Page text:

Search code examples
stringperldna-sequence

Perl: String in Substring or Substring in String


I'm working with DNA sequences in a file, and this file is formatted something like this, though with more than one sequence:

>name of sequence
EXAMPLESEQUENCEATCGATCGATCG

I need to be able to tell if a variable (which is also a sequence) matches any of the sequences in the file, and what the name of the sequence it matches, if any, is. Because of the nature of these sequences, my entire variable could be contained in a line of the file, or a line of the variable could be a part of my variable. Right now my code looks something like this:

use warnings;
use strict;
my $filename = "/users/me/file/path/file.txt";
my $exampleentry = "ATCG";
my $returnval = "The sequence does not match any in the file";
open file, "<$filename" or die "Can't find file";
my @Name;
my @Sequence;
my $inx = 0;
while (<file>){
    $Name[$inx] = <file>;
    $Sequence[$inx] = <file>;
    $indx++;
}unless(index($Sequence[$inx], $exampleentry) != -1 || index($exampleentry, $Sequence[$inx]) != -1){
    $returnval = "The sequence matches: ". $Name[$inx];
}
print $returnval;

However, even when I purposely set $entry as a match from the file, I still return The sequence does not match any in the file. Also, when running the code, I get Use of uninitialized value in index at thiscode.pl line 14, <file> line 3002. as well as Use of uninitialized value within @Name in concatenation (.) or string at thiscode.pl line 15, <file> line 3002.

Problem requirements: In the Perl question, shorten the paragraph starting "However, even when I purposely" into a list that keeps its main facts.

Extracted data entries
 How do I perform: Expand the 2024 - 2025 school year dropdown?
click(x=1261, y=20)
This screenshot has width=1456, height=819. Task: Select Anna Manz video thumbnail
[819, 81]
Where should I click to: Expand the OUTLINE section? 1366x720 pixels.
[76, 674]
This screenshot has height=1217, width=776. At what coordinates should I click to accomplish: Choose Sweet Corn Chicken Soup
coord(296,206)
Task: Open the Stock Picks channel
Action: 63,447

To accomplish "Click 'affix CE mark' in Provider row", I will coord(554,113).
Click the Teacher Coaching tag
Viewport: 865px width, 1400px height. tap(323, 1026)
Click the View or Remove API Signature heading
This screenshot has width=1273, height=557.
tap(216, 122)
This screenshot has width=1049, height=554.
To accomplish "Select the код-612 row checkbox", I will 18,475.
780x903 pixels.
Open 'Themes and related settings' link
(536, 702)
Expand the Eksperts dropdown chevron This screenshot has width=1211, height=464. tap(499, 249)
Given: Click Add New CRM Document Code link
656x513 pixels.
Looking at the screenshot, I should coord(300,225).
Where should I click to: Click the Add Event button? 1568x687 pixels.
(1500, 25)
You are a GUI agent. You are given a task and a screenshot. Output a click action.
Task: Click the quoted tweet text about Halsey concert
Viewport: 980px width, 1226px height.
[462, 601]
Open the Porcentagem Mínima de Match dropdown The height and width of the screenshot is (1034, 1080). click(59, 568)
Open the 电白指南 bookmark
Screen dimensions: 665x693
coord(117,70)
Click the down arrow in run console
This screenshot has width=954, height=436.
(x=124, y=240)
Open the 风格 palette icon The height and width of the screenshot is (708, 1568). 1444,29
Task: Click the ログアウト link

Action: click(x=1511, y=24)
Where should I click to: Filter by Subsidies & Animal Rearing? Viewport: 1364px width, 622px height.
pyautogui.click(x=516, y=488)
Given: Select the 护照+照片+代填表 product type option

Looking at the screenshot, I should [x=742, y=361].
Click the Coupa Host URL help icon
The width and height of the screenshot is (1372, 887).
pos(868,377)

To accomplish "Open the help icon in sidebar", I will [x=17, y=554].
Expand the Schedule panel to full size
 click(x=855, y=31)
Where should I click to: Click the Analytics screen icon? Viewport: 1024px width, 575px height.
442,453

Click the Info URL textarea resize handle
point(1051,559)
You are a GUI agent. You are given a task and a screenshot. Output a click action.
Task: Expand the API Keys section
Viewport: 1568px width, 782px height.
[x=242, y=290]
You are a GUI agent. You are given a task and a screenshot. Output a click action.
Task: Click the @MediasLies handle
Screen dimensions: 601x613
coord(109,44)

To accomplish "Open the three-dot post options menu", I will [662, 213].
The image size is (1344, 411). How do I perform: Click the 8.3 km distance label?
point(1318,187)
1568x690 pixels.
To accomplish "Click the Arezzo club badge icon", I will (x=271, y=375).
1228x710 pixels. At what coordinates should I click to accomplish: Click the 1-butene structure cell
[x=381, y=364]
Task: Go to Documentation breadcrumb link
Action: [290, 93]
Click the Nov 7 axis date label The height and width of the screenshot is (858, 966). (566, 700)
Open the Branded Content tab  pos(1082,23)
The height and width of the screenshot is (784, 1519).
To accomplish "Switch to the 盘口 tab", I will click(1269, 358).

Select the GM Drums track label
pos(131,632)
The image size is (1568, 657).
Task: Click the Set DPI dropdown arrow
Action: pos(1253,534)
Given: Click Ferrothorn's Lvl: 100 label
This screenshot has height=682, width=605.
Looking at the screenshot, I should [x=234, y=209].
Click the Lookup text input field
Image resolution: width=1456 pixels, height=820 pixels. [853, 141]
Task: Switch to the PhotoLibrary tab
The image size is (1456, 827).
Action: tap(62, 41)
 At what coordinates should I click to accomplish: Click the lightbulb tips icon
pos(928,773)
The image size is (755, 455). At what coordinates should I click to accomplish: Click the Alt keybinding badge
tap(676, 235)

Exercise answer:
- Even when the entry is deliberately set to a match from the file, the output is still "The sequence does not match any in the file."
- Running the code gives the warning "Use of uninitialized value in index at thiscode.pl line 14, <file> line 3002."
- It also gives "Use of uninitialized value within @Name in concatenation (.) or string at thiscode.pl line 15, <file> line 3002."